A Dynamic Bayesian Network, or DBN, is a probabilistic decoder. Think of it as a model of "what a believable beat grid looks like" — it knows that beats want to be roughly evenly spaced, that tempo changes are usually gradual, and that downbeats arrive every few beats in a regular pattern. Given the noisy beat and downbeat probabilities from beat_this, the DBN finds the single most likely tidy grid that explains those probabilities, using the Viterbi algorithm.

Before the DBN runs, Rast estimates the song's overall tempo from the autocorrelation of the beat activations — basically asking "what spacing repeats most strongly?" — and locks the DBN's tempo search to a narrow band around that peak.
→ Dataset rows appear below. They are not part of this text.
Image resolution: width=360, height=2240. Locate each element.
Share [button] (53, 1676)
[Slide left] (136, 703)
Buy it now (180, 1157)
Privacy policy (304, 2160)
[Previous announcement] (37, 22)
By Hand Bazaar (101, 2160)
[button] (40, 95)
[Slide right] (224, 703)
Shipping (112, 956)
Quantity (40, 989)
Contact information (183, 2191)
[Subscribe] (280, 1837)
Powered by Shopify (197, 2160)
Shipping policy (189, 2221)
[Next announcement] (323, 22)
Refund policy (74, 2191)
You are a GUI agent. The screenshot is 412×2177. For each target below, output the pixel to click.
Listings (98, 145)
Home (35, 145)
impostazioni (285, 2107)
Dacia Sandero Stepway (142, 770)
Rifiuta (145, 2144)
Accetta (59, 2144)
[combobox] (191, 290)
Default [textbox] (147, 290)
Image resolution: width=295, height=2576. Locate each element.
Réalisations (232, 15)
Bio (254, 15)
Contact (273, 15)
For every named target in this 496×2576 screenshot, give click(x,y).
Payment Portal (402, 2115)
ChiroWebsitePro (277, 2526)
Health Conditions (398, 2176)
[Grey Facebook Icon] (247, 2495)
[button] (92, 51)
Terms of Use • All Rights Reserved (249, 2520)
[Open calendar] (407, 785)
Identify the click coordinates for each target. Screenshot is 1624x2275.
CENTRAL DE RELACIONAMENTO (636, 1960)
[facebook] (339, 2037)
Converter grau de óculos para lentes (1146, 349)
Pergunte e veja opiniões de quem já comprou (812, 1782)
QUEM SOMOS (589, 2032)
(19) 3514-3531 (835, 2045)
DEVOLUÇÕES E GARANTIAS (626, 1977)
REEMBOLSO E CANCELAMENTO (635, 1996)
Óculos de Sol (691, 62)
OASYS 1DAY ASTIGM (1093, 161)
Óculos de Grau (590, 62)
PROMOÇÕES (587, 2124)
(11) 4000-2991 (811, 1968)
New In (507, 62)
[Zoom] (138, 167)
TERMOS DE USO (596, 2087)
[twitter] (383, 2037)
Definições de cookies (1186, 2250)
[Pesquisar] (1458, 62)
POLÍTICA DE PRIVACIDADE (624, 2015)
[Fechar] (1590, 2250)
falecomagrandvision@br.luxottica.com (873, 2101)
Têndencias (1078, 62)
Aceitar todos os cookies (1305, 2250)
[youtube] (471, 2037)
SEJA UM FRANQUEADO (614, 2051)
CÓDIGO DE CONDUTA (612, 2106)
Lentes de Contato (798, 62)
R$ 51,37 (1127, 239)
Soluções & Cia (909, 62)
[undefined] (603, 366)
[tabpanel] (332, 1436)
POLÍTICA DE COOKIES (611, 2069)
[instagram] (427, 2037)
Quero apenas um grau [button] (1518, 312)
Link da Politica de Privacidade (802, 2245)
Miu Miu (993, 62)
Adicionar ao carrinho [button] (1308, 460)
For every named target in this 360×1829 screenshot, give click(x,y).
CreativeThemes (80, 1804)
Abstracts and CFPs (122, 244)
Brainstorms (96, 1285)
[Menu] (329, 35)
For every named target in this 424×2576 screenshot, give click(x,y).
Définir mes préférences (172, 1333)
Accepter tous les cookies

This stops the decoder from flipping between half-time and double-time mid-song when the beat signal is bi-modal (a common failure mode on rebetiko, where slow-feeling 4/4 can be heard either as 60 BPM or 120 BPM). After Viterbi picks integer frame indices, a parabolic interpolation step refines each beat to sub-frame precision — roughly 5 ms instead of 20 — by fitting a small parabola through the activation values either side of the peak.

The DBN code lives in rust/rast-analysis/src/dbn/ and the orchestration in beat_detection.rs. There's an extra step called octave-dedup that catches the rare case where the DBN settled on exactly twice the right tempo and emits a beat between every real beat.

Where it struggles

  • Tempo changes — sudden ritardandos and rubato passages produce a grid that smooths over the change rather than tracking it. In a rubato amanedes introduction this is a bug.
  • Weak transients — solo voice-and-strings passages give the network little to latch onto. Beats during long sustained notes are guesswork.
  • Non-Western meters — beat_this was trained mostly on 4/4 and 3/4 music. For Greek asymmetric meters the beat positions are usually still accurate (a 9/8 zeibekiko still has nine pulses, and the model finds them), but the downbeat head mislabels them: most zeibekika get tagged as 4/4. The UI therefore shows a cosmetic every-fourth-beat bar grouping instead of the model's downbeat output. The downbeat activations still feed the DBN because the joint model produces more stable beat positions than a beat-only decode — we just don't trust the resulting bar-line labels for asymmetric music.

The output of this stage feeds Chord detection, which uses beat boundaries to snap chord segments to musically meaningful frames, and the chroma-similarity matrix that powers "find similar sections" in the editor.